● PROBLEM DESCRIPTION
Output the full listing below exactly; the images stay out.

● PROVIDED DATA
►
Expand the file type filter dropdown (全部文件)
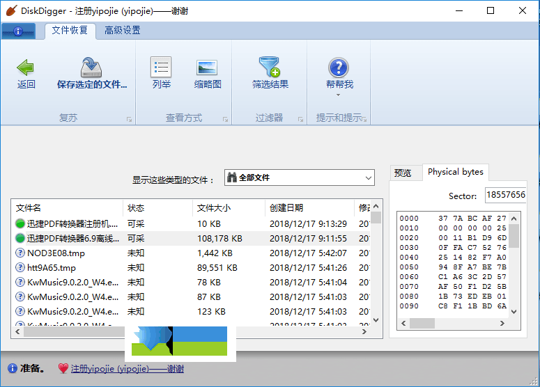Viewport: 540px width, 387px height. click(x=369, y=178)
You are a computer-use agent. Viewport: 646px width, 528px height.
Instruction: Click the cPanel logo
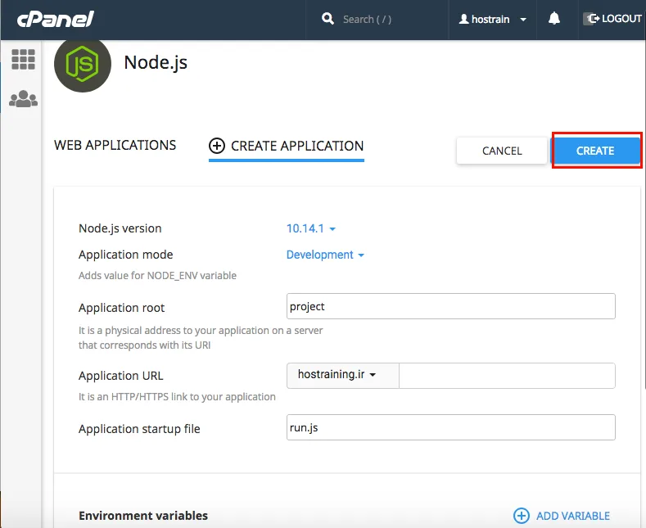[55, 19]
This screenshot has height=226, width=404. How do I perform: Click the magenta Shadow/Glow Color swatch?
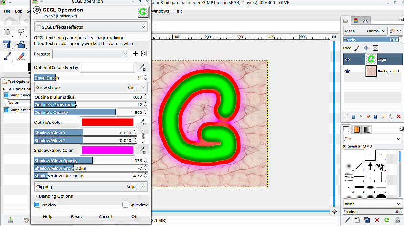tap(107, 150)
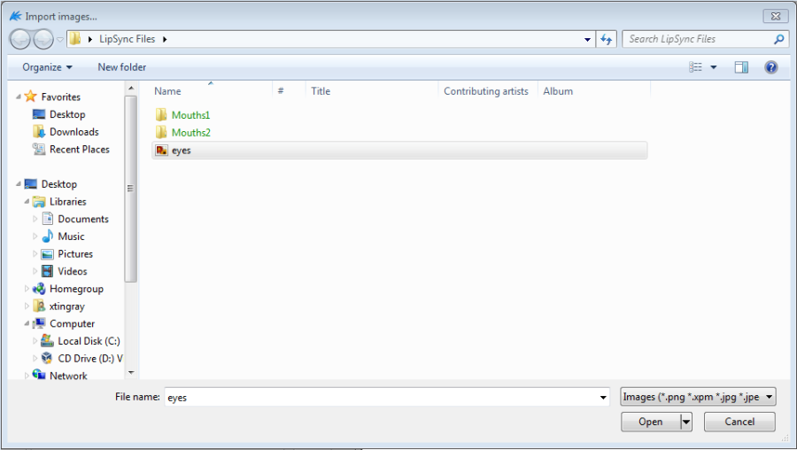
◄
● EXERCISE RESULT
Expand the file type filter dropdown (全部文件)
Viewport: 540px width, 387px height. click(x=369, y=178)
You are a computer-use agent. Viewport: 646px width, 528px height.
Instruction: Click the cPanel logo
[55, 19]
This screenshot has height=226, width=404. How do I perform: Click the magenta Shadow/Glow Color swatch?
tap(107, 150)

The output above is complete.